I am an atheist. I'm not simply Not Religious. But I spent my entire childhood in the Catholic Church.
Good - "Would you like me to pray for you?" "No, thank you." Interaction complete.
Bad - "I'll pray for you." You have now manipulated me into a position where I can either be "rude" according to - 1/

- y'all by saying, "Please don't," or I can deny my own truth by saying, "Thank you."
Either way this shows that the prayer is not truly about me. It's for the benefit of the person who is doing the praying.
In my case it makes me deeply uncomfortable, and I'm supposed to ignore my discomfort in order to be polite.
I don't find that to be fair.
Anyway - I wanted to explain how I felt about the situation last night and hopefully encourage people to ask people first
It's the polite thing to do 2/2

@Shelter Praying for me is uncomfortable, but saying god bless you is just a colloquial variation on have a nice day IMO so it does not bug me, regardless of anybody's assumptions about me. I am an agnostic Jesus freak, not sure about the supernatural until I see solid evidence, but I like Jesus' message of love, whoever they were talking about when they wrote it down, myth or not.

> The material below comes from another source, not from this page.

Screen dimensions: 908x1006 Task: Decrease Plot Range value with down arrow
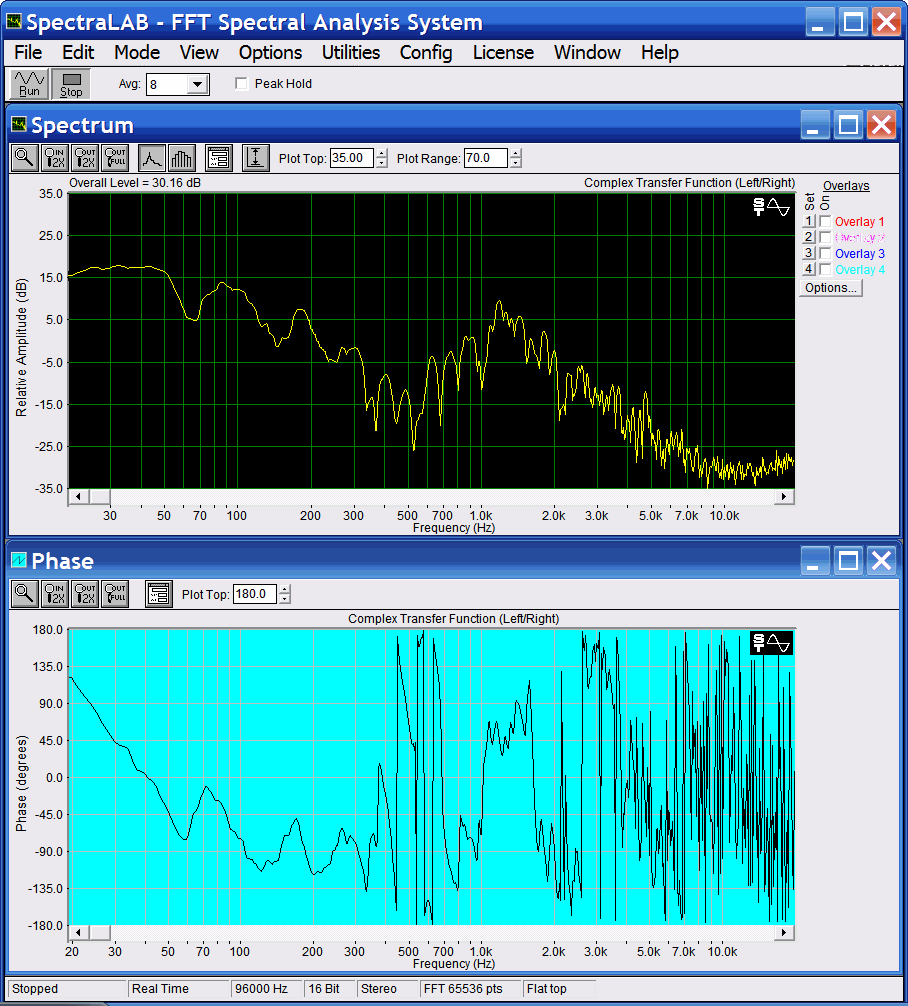[515, 163]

@Shelter I hear your boundary. If you don’t mind, I have a genuine question. May I clarify whether that is prayer only, or does it extend to things like “warm thoughts,” “sending virtual hugs,” “I’ll keep you in my thoughts,” etc. In other words, as an atheist, is this boundary around references specifically to prayer or does it extend to other unsolicited offers of support?

@ATXJane

Being kept in someone's thoughts or being extended good wishes have absolutely nothing to do with religion.
In my opinion those are very welcome.

@Shelter Thank you for the reply & the clarification.

@Shelter

Grifter Franklin Graham, multi-millionaire son of a very famous grifter, is often on MSNBC commercials in my area. He makes a brief political statement, tells people to pray with him, and then launches into his prayer.

It's invasive.

Why TF would I trust a Republican grifter enough to join him in prayer, not knowing what in hell he's about to pray? His evangelical Republican thoughts are obviously warped.

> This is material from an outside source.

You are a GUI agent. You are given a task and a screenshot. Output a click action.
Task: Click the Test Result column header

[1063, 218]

Then he says call his prayer line. Obviously he wants our credit card info.

@Shelter I generally only offer prayers (online in posts) if I know the person is religious or if they specifically ask for them. Otherwise it seems presumptuous, like you wrote in your example of bad interaction. When unsure, I write ‘best wishes’ or ‘thinking of you’, phrases like that. I recently had a lady follow me & my daughter (wheelchair user) to my van…she went on about how God has a plan blah blah blah. 🙄 so weird!

@Shelter yeah, it was super awkward. I just kept loading our stuff and my daughter into the van while she talked at us. We were just at the bakery getting a donut so it was very unexpected.